When people are shown "data" and reports, they fill in the blanks. They supply the context and infer the meaning. Having done all of that heavy lifting, it's easy to succumb to one or more of the cognitive fallacies that Daniel Kahneman describes in "Thinking Fast and Slow" such as "The Illusion of Understanding" or "The Illusion of Validity." You basically trick yourself into believing that it was the data alone that led directly your conclusions; the data suddenly seems like information. 

Every researcher has felt frustration after designing a "carefully controlled" experiment with carefully constructed data collection, only to overlook, or to be accused of overlooking, some critical element - for failing to collect that crucial piece of data or for wording questionnaires badly and eliciting responses that cannot be interpreted. 

What EHR has had its data-collection processes designed and tested as thoroughly as the typical R-1 research study? I have yet to see one. Hospitals and vendors assign these tasks to novices, not to data scientists and statisticians, and never give it a second thought. That's why I assert that naked data elements, without context and metadata, are not information and have insufficient long-term value to justify the effort and expense that is currently being devoted to their collection.
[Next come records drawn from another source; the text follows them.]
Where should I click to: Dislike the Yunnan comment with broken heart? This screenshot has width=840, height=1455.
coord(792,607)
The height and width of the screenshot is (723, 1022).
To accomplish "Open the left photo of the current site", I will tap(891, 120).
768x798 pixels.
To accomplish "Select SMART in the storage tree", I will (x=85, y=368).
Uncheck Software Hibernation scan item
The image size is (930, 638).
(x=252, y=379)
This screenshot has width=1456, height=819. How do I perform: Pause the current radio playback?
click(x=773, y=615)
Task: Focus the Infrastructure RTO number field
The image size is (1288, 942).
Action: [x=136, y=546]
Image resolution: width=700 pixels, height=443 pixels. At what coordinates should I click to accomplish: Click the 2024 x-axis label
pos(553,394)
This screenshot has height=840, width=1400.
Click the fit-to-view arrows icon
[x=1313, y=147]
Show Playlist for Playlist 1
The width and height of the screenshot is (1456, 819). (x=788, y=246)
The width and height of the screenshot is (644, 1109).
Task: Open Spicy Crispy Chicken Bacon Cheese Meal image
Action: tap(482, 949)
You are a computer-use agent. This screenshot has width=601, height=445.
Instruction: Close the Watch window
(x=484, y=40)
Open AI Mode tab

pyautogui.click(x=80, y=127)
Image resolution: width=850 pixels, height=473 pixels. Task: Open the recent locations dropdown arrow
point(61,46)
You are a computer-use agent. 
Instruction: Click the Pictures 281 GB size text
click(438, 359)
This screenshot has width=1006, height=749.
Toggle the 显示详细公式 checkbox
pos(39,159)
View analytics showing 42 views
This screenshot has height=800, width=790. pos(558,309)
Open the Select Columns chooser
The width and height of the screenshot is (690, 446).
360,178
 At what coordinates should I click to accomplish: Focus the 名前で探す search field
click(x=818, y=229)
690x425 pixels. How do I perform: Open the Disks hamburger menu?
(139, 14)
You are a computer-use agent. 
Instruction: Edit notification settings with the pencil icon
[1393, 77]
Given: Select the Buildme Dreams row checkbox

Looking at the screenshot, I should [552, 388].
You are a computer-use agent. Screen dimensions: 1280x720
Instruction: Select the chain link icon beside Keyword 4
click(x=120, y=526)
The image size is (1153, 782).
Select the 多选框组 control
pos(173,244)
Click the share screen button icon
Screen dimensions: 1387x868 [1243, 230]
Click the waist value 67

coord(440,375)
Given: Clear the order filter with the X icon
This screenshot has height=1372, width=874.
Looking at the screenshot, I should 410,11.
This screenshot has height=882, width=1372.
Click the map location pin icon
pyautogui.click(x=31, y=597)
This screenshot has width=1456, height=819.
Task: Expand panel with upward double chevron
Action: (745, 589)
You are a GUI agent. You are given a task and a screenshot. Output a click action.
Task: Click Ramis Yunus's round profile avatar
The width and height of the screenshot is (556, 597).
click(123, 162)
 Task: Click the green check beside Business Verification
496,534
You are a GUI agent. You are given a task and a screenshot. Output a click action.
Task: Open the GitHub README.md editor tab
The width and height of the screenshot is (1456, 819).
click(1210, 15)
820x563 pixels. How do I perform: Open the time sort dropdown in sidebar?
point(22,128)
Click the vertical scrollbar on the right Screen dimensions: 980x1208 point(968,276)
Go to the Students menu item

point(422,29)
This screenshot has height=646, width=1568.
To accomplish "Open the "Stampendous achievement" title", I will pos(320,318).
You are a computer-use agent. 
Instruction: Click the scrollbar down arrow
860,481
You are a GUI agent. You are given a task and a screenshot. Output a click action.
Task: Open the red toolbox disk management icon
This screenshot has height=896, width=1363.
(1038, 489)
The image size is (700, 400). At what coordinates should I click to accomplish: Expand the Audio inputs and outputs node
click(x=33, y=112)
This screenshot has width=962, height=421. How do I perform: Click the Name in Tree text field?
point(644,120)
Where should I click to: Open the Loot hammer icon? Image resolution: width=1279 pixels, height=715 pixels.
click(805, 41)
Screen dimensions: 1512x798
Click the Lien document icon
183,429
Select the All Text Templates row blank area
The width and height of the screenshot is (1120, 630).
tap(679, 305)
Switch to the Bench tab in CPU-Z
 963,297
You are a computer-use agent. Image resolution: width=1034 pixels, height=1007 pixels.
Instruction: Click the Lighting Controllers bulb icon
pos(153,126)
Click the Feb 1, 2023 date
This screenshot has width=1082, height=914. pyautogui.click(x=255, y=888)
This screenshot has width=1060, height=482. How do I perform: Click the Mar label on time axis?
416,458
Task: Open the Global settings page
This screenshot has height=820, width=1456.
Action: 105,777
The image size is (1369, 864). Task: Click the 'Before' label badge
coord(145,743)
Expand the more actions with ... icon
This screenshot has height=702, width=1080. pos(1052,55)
Today's EHRs are the culmination of a 50-year experiment in applying computing machines to information gathering. There is a growing consensus that something is wrong and a prevailing opinion that the problem is us - that we are resistant, poorly organized and managed, unwilling to conform to standards. The real take-home message is that the computing paradigm doesn't fit the problem. Data can always be distilled from information but given only data, information cannot be resurrected.

If EHR was a drug, the Phase III trial would have ended and the drug (EHR) deemed to be neither sufficiently safe nor effective and should not be approved for general use. It's time for a new paradigm that focuses on information gathering. It's time for a new experiment.